April Conditions Report

April 23, 2018 Posted by: Maureen Gualtieri

All climbers checking back after a trip into the Alaska Range are encouraged to share their observations in a Route Conditions binder we keep at the front desk of the Walter Harper Talkeetna Ranger Station. Below are the observations and noted to date.


Moose's Tooth

Moose's Tooth, photo by Giselle Cesin/Steven Van Sickle

 


Ham and Eggs

(April 13, 2018)
"Screw conditions were great.  (PB-19 cm) Ice on the crux was great protected with screws. Upper snow slopes were ice. Anchors are in situ – set up for 60 m raps.”


(April 13, 2018)
"Upper half is almost all ice!!! Access to saddle is very scoured and icy. Headwall to summit ridge is all bulletproof blue ice!  Route is in great shape."

(April 18, 2018)
"Route continues in great shape, but due to high temps, lower half has seen some deterioration in 1 week.  Upper route is icy, but gaining the col all the way to the crevasse, then hugging the crest is more neve.  I left an anchor (T-trench w/ cord) mid-way up the intermediate snowfield after headwall, and another right after gaining the summit ridge. (ballard backed up by T trench with cord)."

(April 15 - 18, 2018)
“H & E in good condition up to col grade 2 ice up high on route.”

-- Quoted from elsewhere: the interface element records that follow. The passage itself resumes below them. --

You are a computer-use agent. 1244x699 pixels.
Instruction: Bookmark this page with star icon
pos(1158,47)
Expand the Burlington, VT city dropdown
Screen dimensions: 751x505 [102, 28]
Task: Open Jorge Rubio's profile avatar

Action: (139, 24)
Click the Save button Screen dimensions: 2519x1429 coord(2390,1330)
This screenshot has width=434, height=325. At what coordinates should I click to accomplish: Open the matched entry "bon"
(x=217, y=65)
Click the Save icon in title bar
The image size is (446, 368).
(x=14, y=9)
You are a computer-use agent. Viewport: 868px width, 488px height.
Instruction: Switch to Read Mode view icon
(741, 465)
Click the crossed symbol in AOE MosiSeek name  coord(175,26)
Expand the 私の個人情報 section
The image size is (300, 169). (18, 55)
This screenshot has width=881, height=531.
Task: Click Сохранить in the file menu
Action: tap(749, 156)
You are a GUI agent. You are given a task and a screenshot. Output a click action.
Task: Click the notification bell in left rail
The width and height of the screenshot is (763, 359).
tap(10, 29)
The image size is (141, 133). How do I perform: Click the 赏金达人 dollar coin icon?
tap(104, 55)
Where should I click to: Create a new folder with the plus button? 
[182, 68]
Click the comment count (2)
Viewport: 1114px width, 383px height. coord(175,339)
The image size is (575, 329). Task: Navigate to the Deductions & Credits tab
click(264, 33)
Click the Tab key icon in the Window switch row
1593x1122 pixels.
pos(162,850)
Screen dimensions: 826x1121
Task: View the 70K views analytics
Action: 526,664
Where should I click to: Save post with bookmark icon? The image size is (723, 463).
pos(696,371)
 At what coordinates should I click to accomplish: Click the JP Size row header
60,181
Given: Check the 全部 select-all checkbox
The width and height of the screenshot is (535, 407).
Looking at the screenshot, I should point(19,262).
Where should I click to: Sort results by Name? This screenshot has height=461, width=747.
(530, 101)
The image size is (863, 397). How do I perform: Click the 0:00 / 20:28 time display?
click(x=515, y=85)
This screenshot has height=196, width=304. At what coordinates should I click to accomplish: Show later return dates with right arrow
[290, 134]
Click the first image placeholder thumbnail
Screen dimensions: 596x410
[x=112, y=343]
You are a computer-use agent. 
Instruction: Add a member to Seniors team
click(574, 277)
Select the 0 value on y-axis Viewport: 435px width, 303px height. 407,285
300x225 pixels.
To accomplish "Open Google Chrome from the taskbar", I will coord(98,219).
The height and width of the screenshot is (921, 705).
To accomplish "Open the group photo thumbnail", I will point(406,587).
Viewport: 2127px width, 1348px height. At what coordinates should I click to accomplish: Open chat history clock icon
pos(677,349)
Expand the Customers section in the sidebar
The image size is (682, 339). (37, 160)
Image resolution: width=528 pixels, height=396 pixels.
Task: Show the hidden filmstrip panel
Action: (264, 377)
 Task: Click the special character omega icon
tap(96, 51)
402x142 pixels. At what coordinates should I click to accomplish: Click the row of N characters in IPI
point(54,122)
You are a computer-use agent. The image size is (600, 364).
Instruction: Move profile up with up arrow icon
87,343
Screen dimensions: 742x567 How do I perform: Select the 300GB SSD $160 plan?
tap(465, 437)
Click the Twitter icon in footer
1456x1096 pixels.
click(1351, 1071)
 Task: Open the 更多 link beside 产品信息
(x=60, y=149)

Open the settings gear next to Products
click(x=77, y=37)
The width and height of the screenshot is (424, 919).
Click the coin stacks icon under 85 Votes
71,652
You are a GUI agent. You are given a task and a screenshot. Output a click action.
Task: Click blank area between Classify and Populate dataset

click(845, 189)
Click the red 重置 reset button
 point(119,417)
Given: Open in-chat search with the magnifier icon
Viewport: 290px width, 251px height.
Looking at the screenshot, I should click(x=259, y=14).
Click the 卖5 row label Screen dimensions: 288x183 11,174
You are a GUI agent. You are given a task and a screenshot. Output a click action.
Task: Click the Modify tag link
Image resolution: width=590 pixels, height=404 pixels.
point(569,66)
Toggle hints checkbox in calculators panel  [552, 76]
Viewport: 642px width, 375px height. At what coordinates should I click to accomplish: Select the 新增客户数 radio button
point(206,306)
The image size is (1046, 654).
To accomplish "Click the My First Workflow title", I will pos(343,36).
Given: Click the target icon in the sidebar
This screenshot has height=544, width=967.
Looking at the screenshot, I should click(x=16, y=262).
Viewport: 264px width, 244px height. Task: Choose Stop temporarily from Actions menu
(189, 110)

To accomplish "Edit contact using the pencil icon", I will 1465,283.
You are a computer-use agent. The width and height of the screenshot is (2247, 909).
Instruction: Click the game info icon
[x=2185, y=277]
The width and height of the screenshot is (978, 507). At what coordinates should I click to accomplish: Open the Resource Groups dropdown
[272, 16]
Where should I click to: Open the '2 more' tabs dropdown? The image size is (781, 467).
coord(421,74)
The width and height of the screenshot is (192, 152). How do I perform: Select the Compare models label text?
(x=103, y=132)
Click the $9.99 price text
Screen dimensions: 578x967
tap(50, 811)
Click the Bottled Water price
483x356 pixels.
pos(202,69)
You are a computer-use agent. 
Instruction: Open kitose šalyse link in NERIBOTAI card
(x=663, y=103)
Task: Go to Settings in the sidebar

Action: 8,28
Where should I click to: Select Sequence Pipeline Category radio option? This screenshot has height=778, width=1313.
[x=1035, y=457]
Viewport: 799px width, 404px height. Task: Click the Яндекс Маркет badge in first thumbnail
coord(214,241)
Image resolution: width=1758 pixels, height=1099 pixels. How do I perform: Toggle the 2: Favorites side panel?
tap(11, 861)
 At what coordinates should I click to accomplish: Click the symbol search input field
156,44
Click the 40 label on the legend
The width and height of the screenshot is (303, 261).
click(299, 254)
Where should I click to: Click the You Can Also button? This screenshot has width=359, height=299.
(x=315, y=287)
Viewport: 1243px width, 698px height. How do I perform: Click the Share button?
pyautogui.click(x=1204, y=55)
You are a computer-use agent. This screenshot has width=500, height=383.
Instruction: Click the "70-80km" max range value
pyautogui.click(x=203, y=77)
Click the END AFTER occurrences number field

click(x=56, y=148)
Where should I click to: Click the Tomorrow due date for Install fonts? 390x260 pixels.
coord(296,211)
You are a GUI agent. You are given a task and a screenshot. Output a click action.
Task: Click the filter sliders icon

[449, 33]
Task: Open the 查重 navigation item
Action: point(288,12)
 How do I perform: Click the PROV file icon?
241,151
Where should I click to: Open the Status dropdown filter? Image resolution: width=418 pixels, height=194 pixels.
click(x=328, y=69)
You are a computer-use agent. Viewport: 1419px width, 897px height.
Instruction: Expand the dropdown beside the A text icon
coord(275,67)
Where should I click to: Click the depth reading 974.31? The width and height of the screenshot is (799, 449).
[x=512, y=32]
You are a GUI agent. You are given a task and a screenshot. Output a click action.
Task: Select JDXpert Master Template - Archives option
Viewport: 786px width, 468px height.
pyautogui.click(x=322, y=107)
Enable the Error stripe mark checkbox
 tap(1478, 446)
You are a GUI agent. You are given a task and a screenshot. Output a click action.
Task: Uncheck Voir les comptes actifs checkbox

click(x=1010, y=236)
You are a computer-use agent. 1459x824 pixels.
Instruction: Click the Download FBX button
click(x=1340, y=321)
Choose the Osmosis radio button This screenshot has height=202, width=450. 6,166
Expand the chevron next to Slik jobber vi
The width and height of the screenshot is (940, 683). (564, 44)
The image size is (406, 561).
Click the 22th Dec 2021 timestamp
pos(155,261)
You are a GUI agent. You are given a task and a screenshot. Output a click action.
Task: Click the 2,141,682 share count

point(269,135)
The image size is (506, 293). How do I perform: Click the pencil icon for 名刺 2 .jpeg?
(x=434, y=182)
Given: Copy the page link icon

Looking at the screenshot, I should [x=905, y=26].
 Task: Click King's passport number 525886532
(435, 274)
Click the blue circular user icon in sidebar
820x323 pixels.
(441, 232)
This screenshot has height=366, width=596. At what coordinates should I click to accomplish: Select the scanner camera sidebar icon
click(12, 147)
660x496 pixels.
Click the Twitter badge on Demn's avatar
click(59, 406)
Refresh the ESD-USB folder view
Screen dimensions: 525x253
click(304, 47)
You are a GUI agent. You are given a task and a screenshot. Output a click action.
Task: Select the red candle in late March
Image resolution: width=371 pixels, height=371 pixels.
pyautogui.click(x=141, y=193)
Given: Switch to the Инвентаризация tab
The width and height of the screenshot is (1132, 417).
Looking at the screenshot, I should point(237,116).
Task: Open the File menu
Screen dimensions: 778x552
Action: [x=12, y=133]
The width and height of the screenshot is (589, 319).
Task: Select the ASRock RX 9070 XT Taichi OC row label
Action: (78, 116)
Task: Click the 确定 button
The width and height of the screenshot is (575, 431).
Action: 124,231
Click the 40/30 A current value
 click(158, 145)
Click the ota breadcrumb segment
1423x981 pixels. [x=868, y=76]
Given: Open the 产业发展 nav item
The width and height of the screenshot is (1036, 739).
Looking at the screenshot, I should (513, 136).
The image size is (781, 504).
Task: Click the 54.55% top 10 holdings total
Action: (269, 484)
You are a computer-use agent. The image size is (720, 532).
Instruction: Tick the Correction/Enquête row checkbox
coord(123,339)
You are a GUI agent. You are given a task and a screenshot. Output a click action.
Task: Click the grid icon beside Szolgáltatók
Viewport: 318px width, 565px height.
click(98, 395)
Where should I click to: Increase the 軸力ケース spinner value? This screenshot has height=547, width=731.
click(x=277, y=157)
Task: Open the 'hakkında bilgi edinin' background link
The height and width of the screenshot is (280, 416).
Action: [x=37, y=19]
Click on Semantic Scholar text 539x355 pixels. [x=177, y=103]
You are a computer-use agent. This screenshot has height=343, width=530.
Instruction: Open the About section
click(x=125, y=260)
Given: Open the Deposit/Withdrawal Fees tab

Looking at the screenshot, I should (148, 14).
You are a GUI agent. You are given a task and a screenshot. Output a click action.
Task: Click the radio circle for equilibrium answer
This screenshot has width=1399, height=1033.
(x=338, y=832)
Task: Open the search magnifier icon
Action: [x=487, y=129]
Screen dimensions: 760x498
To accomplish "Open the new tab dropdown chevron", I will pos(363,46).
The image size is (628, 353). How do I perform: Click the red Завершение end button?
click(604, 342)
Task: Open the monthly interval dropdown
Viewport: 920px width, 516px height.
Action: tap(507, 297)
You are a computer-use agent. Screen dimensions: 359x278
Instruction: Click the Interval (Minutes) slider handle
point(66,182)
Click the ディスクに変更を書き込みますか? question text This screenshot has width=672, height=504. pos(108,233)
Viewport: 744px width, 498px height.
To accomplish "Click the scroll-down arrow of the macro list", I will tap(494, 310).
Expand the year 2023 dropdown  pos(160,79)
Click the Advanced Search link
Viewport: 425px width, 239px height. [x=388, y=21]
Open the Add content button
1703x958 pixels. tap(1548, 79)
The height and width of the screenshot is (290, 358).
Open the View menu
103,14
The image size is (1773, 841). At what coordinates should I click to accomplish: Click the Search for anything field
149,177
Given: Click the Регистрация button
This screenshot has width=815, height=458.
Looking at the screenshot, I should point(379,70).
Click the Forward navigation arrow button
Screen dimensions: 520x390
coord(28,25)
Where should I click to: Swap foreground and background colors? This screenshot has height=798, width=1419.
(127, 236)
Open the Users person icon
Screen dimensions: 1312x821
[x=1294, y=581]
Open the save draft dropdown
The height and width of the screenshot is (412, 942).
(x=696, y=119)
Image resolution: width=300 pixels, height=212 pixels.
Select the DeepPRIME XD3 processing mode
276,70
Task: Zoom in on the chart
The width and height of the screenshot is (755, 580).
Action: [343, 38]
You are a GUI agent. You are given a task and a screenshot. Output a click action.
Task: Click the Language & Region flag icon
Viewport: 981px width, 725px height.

Crux pitch on Ham & Eggs routeCrux pitch on Ham and Eggs Route, photo by Giselle Cesin / Steven Van Sickle

Mount Bradley

(April 4-10, 2018)
"Attempted ‘Season of the Sun’ on Mt. Bradley.  1st time shut down by deep unprotectable snow, 2nd time shut down by rockfall in warm conditions.  Climber on Escalator also reported deep snow."


Kahiltna Peak West

(April 14 - 15, 2018)
"Nik Mirhashemi and I climbed a beautiful line up the middle of the SW Face that follows ice chimneys and snow fields. We climbed about ten technical pitches, bivying ¾ of the way up the wall."  ~Kurt Ross


Mount Russell

(April 8 – 17, 2018)
"South Ridge (Dall Glacier), Party of 3. Good weather, 2 poor cloudy days. Avalanches on top rock band."
 

Denali / Kahiltna Glacier

(April 2018)
The first expedition on Denali (began in late March, summitted April 3) reported typical early season conditions.  Those observations were confirmed by NPS mountaineering rangers who flew into the Alaska Range yesterday, April 22, to insert NPS camp supplies and equipment.  The lower mountain saw heavy snow this winter, while the upper mountain appears icy and wind-scoured.